All of which was well enough so long as the supply of food was not really short. But when it grew short another factor entered the arena. Everybody began to hoard. The quantities which the authorities released for consumption were not intended to be stored, however. Storing food by incompetents is most wasteful, as the massacre of the pigs had shown, and hoarding, moreover, gave more food to the rich than to the poor; so for the time being it could not be encouraged too openly, despite the revenues that came from it.

But the hoarder is hard to defeat. The consumer knew and trusted the retailer, the retailer was on the best of terms with the wholesaler, and the rapacious commission-man knew where to get the goods.

He made the farmer a better offer than the minimum price he usually received. He paid six cents for the kilogram of potatoes, or even seven. Then he sold in a manner which brought the potatoes to the consumer for eleven cents through the "food speak-easy." The middleman and retailer had now cleared four cents on the kilogram, instead of one and one-half cents; their outlay deducted, they would make a net profit running from two and one-half cents to three and one-half cents per 2.205 American pounds of potatoes. This sort of traffic ran into the tens of thousands of tons. The food shark was making hay while the weather was good. The entire range of human alimentation was at his mercy, and often the government closed an eye because the food shark would subscribe handsomely to the next war loan.

In the winter of 1915-16 I made several trips into the country to see how things were getting along. On one occasion I was in Moravia. I had heard rumors that here the food shark had found Paradise. It was a fact. Near a freight-yard in Brünn a potato-dealer was installed. He bought potatoes in any quantity, being in effect merely the agent of the Vienna Bank Ring that was doing a food-commission business as a side line. I don't know why the government permitted this, except that this "concession" was a quid pro quo for war-loan subscriptions.

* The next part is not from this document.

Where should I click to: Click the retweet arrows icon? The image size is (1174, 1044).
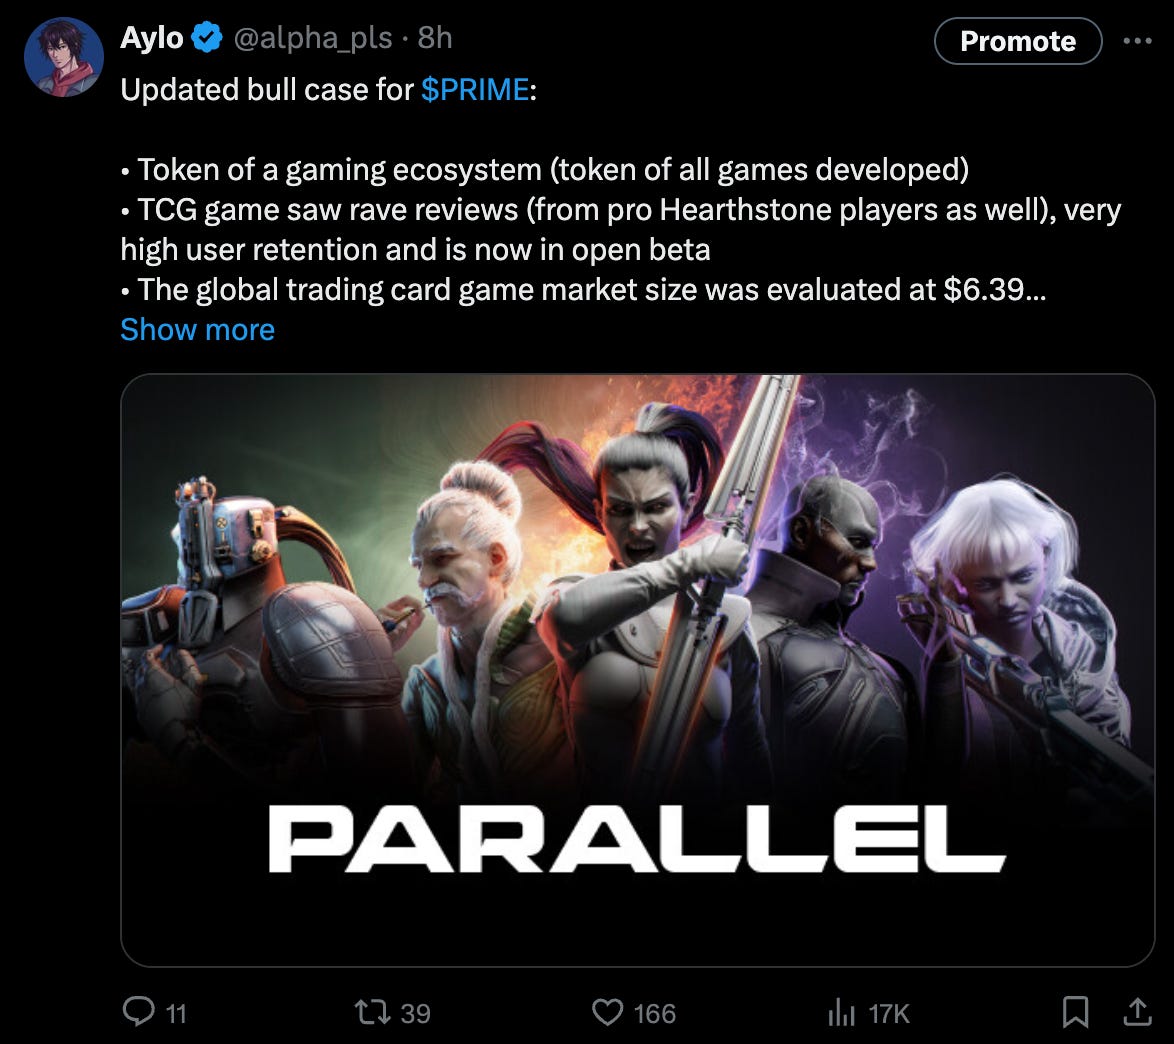tap(372, 1013)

A little old Czech farmer drove up. He had some thirty bags of potatoes on his sleigh, all well protected by straw and blankets. The food shark looked the load over and offered the minimum price for that grade, which on that day was eighteen hellers the kilogram, about one and three-fourths cents American per pound avoirdupois.

The farmer protested. "My daughter in Vienna tells me that she has to pay thirty-six hellers a kilogram," he said.

"Not according to the maximum price set by the government, which is twenty-one hellers just now," was the bland remark of the agent.

"That is all very well, sir!" returned the farmer. "But you know as well as I do that when my daughter wants potatoes she must pay thirty-six hellers or whatever the retailer wants. She writes me that when she stands in the food-line she never gets anything. So she does business with a man who always has potatoes."

The food shark had no time to lose. Other farmers came.

"Eighteen hellers or nothing," he said.